Lo complejo del paro es la diversidad de temas y actores. Al mismo tiempo, lo hermoso es eso mismo.

Melba Escobar
En el cuento de Borges que lleva este título, el narrador se acerca a una casa igual a todas. No tiene cerradura, entra.
El esbelto habitante le cuenta al recién llegado que los gobiernos se acabaron: declaraban guerras, imponían tarifas, confiscaban fortunas, ordenaban arrestos, pretendían imponer la censura. Dice que al caer en desuso, los políticos tuvieron que buscar oficios decentes.
Cuando lo leí pude imaginar ese paraíso sin dogmas, cerrojos o prohibiciones. Pensé entonces que se parecía en algo a la Suiza que tanto quiero y conozco, gracias a que una de mis hermanas lleva viviéndola casi treinta años. La Suiza que he vivido es un país donde la gente decide democráticamente si subir el pasaje del tranvía, aumentar los impuestos o el control sobre las armas. Y así.

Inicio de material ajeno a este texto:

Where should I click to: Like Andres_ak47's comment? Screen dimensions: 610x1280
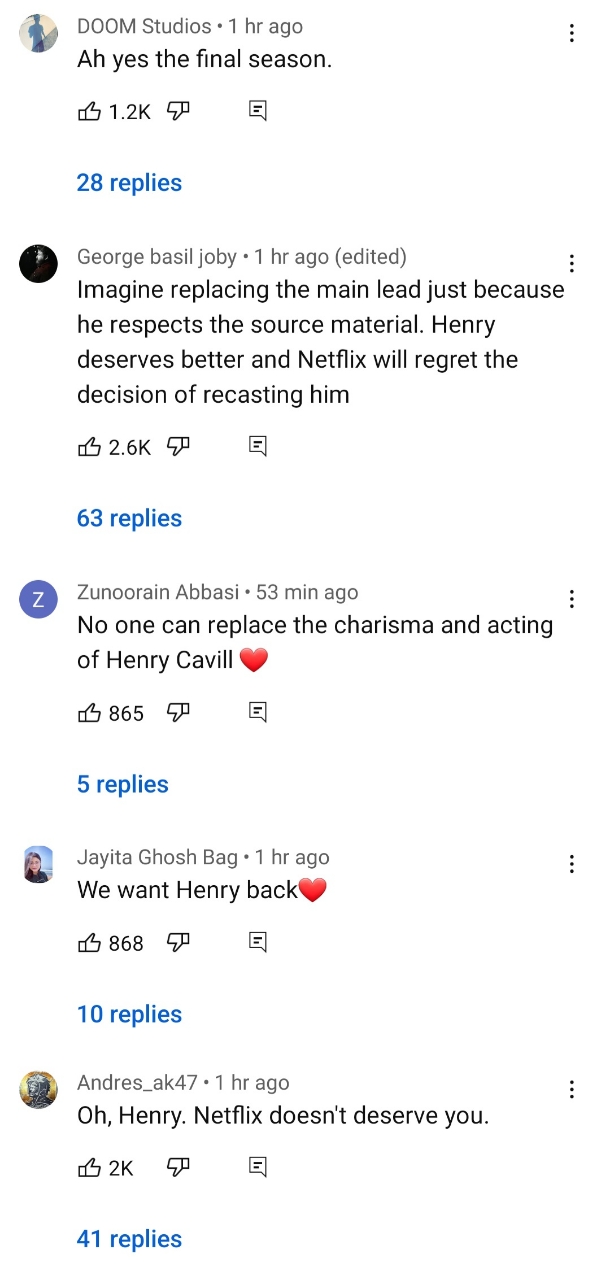(x=90, y=1167)
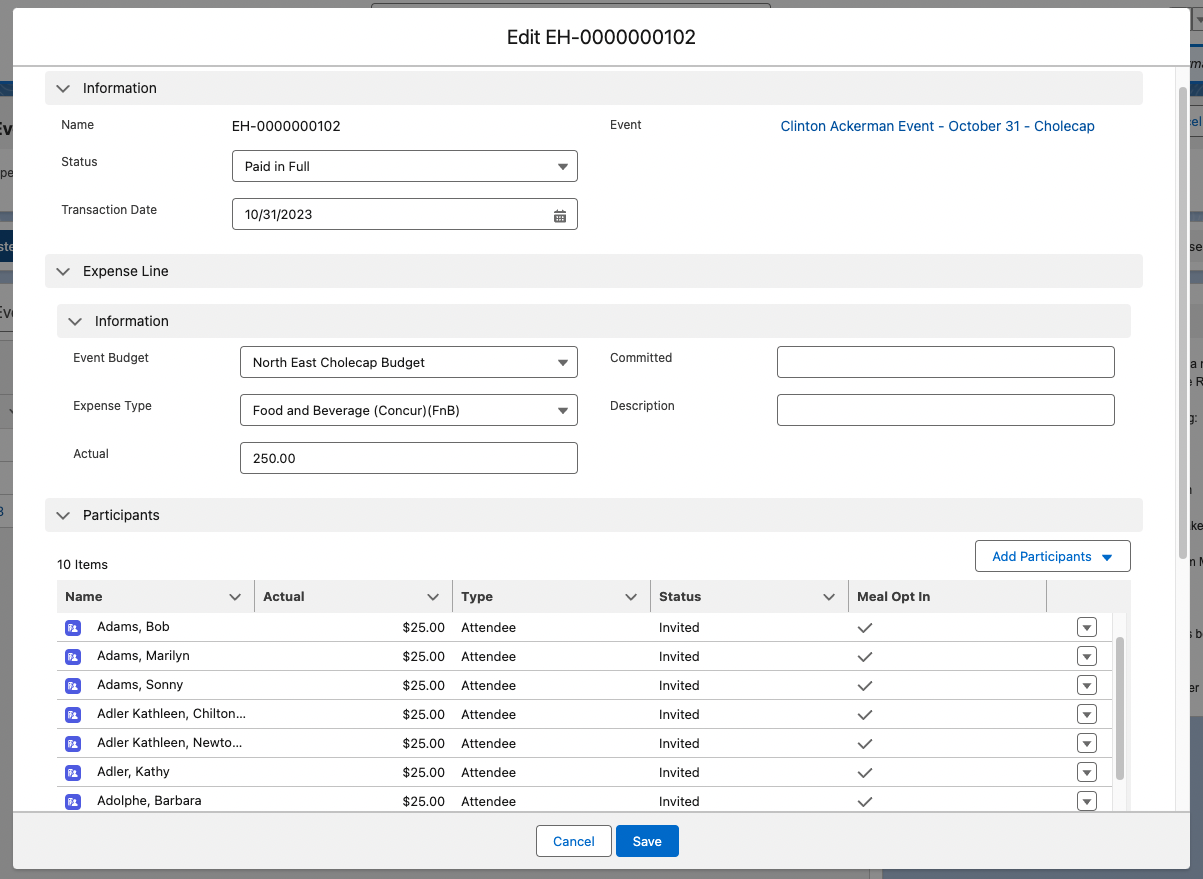Toggle Meal Opt In for Adams, Sonny
The height and width of the screenshot is (879, 1203).
coord(865,686)
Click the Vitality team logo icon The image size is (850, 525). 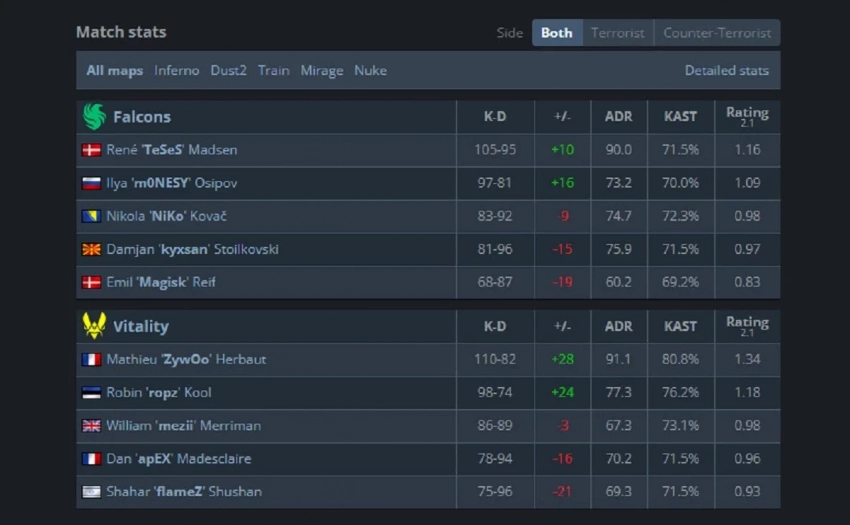(x=94, y=326)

En la casa de mi hermana, en Ginebra, la puerta está siempre abierta. Como en la utopía del hombre cansado, no tiene cerrojo. Los extraños son bienvenidos. Y suele haber comida suficiente para quienes aparecen sin preaviso. A pocas cuadras de su casa está el cementerio de Los Reyes, donde está enterrado el autor de ‘Utopía de un hombre que está cansado’, cuento que aparece en ‘El libro de arena’. Borges pasó los últimos años de su vida en esa ciudad a la que dedicó su último libro: ‘Los conjurados’.

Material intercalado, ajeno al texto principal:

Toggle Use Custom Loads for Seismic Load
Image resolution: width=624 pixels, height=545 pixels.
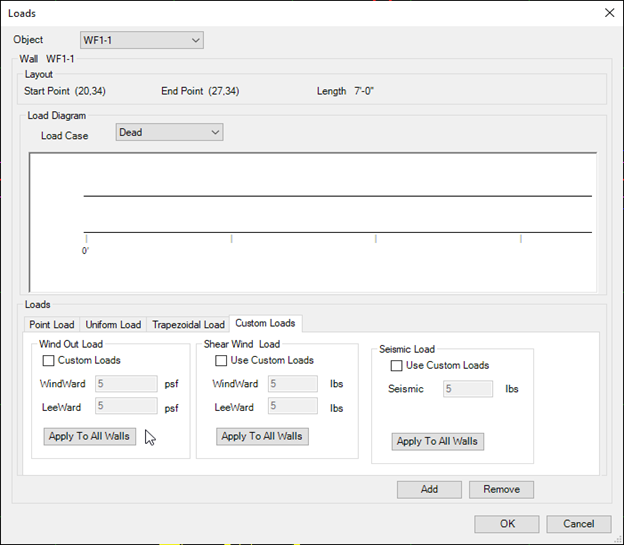(397, 366)
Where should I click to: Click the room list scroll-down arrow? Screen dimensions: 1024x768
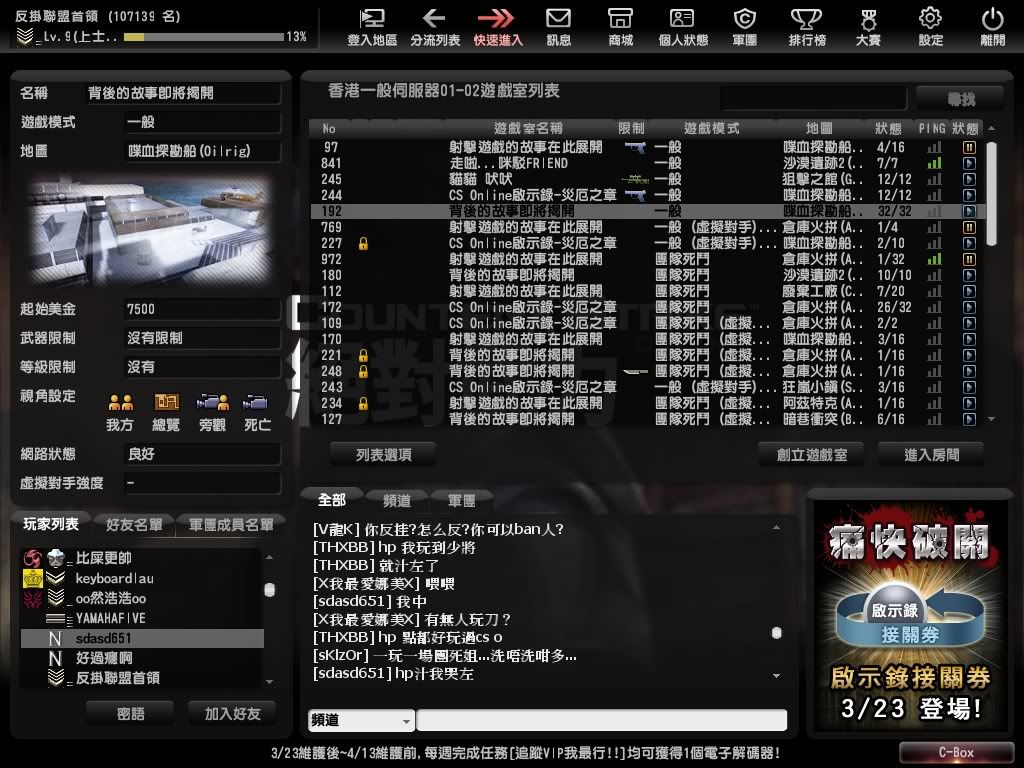click(x=991, y=420)
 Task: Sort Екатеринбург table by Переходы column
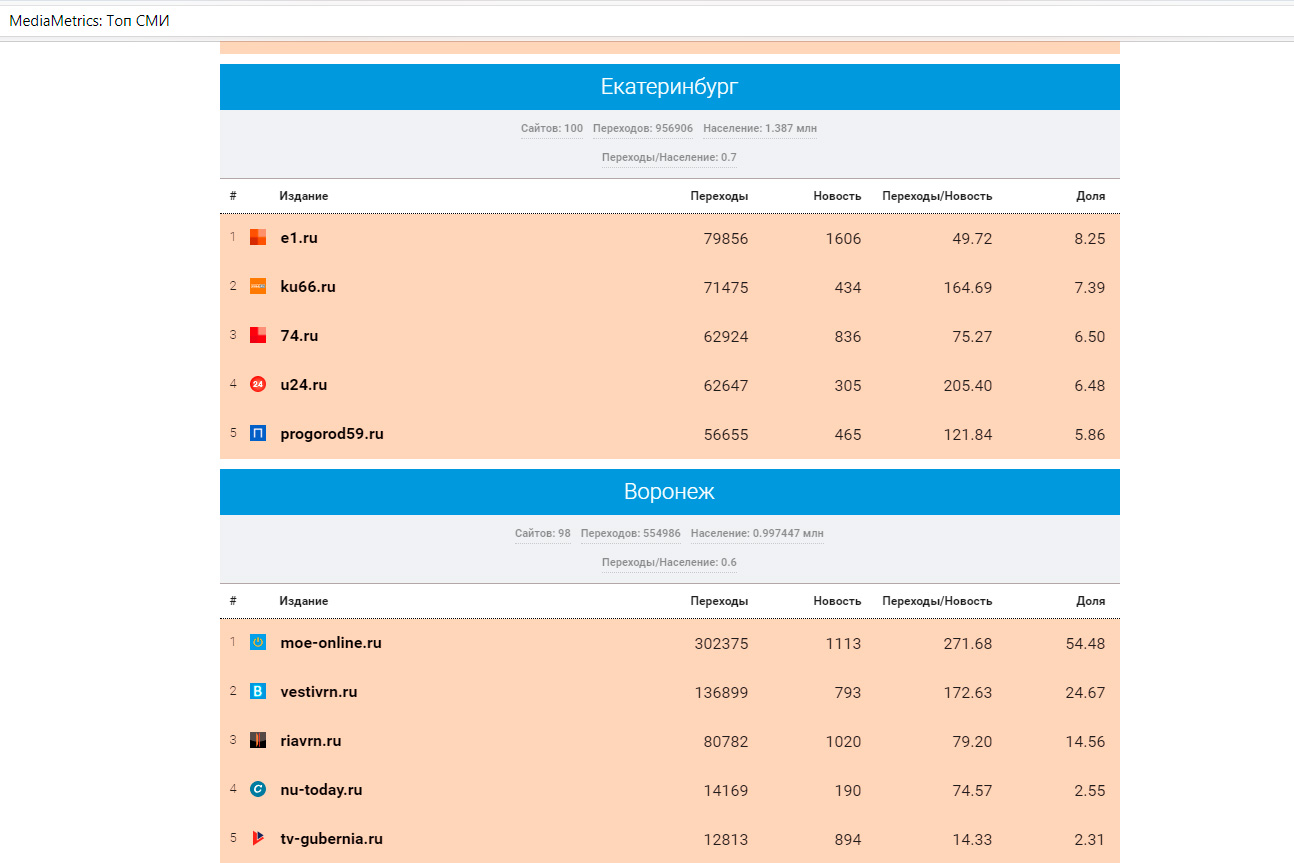pyautogui.click(x=718, y=196)
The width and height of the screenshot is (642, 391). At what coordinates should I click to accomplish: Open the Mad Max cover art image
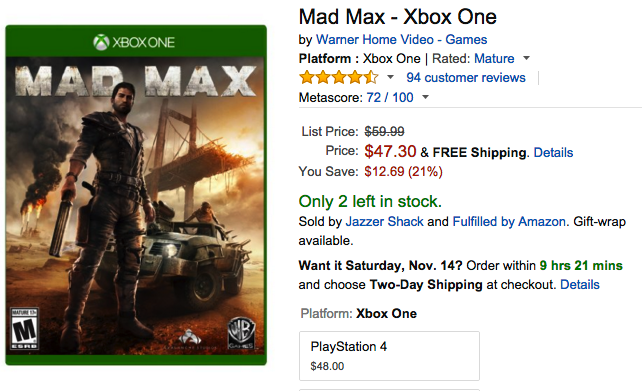pos(136,195)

El hombre de dedos largos y túnica gris dice al recién llegado: “Ya no hay quien adolezca de pobreza, que habría sido insufrible, ni de riqueza, que habrá sido la forma más incómoda de la vulgaridad”.
Si hay un lugar en donde ocurren las cosas por primera vez es en la cabeza. Y en la cabeza de Borges ocurrió este mundo que se hace tangible en cuatro páginas. El mundo donde acaso todos querríamos vivir.

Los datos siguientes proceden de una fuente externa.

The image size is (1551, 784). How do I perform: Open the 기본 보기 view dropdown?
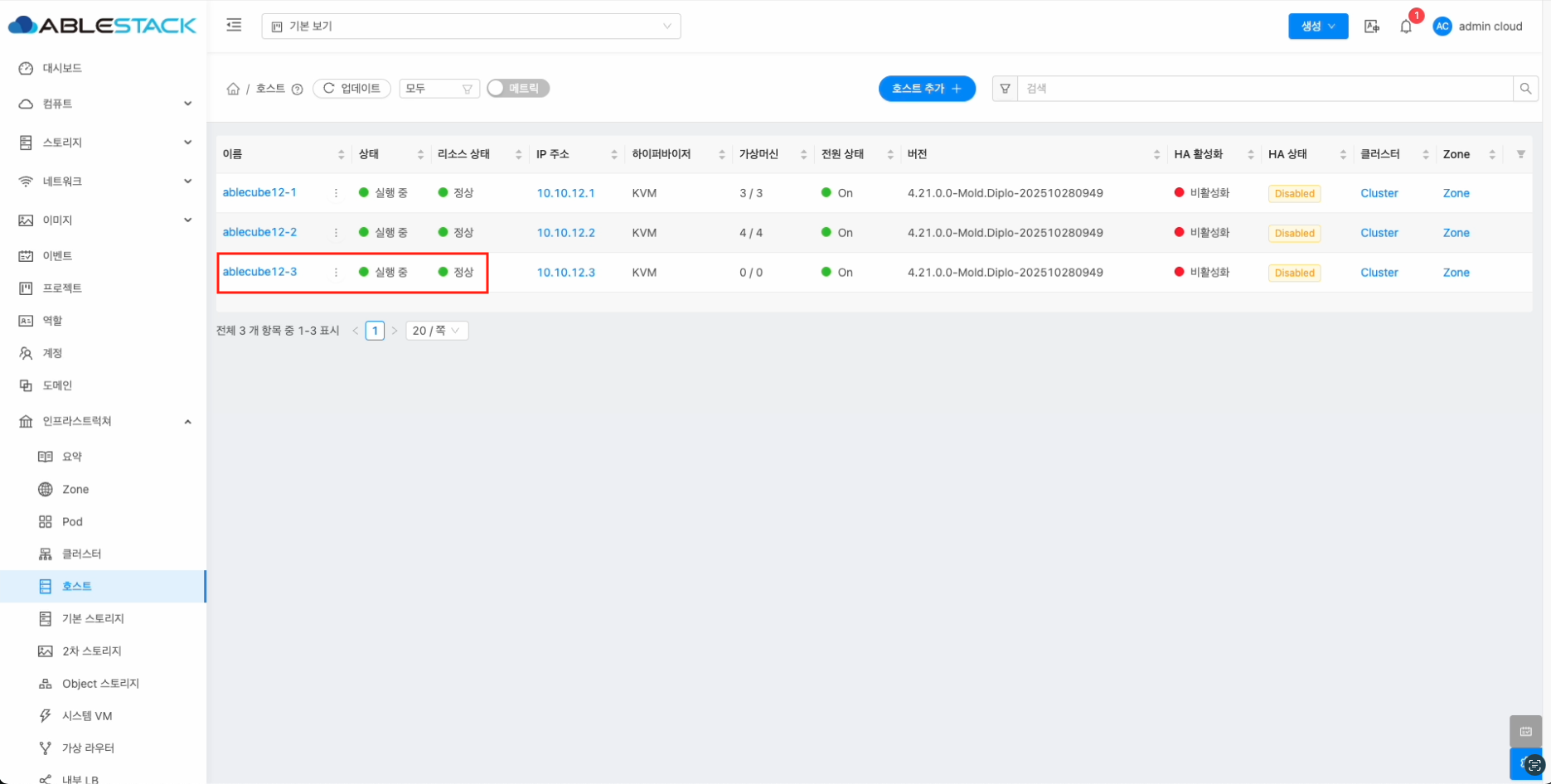(471, 27)
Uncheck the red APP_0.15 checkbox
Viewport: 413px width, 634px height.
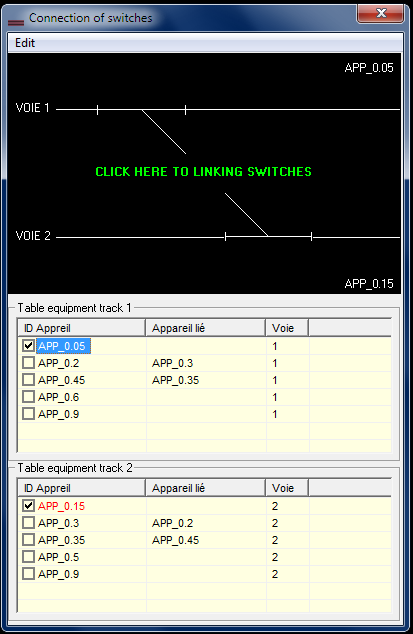point(28,506)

‘La utopía de un hombre que está cansado’ vibra con la pulsión de un imaginario común, la fe en el sueño compartido de un mundo libre donde todos somos soberanos sabiendo que el bien común es el mayor de los bienes.
Ahora que las fiestas de fin de año parecen ocuparlo todo, he tenido tiempo de pensar en las marchas de las últimas semanas. Creo que, más allá de quienes protestan por los ‘falsos positivos’, la implementación de los acuerdos de paz, las muertes de indígenas, los menores asesinados en un bombardeo del Ejército, la educación pública, las condiciones laborales, el exterminio de líderes sociales, la reforma pensional o tributaria, todas las anteriores u otras que no he mencionado, es la primera vez que salimos unidos a la calle. Por las libertades individuales, por los derechos de los trabajadores, en fin, porque somos muchos, porque queremos un país que hable en un lenguaje distinto, un país que nos permita crear comunidad desde la solidaridad, la aceptación del otro, el perdón, y no desde la narrativa de la desconfianza, el miedo, ni el odio.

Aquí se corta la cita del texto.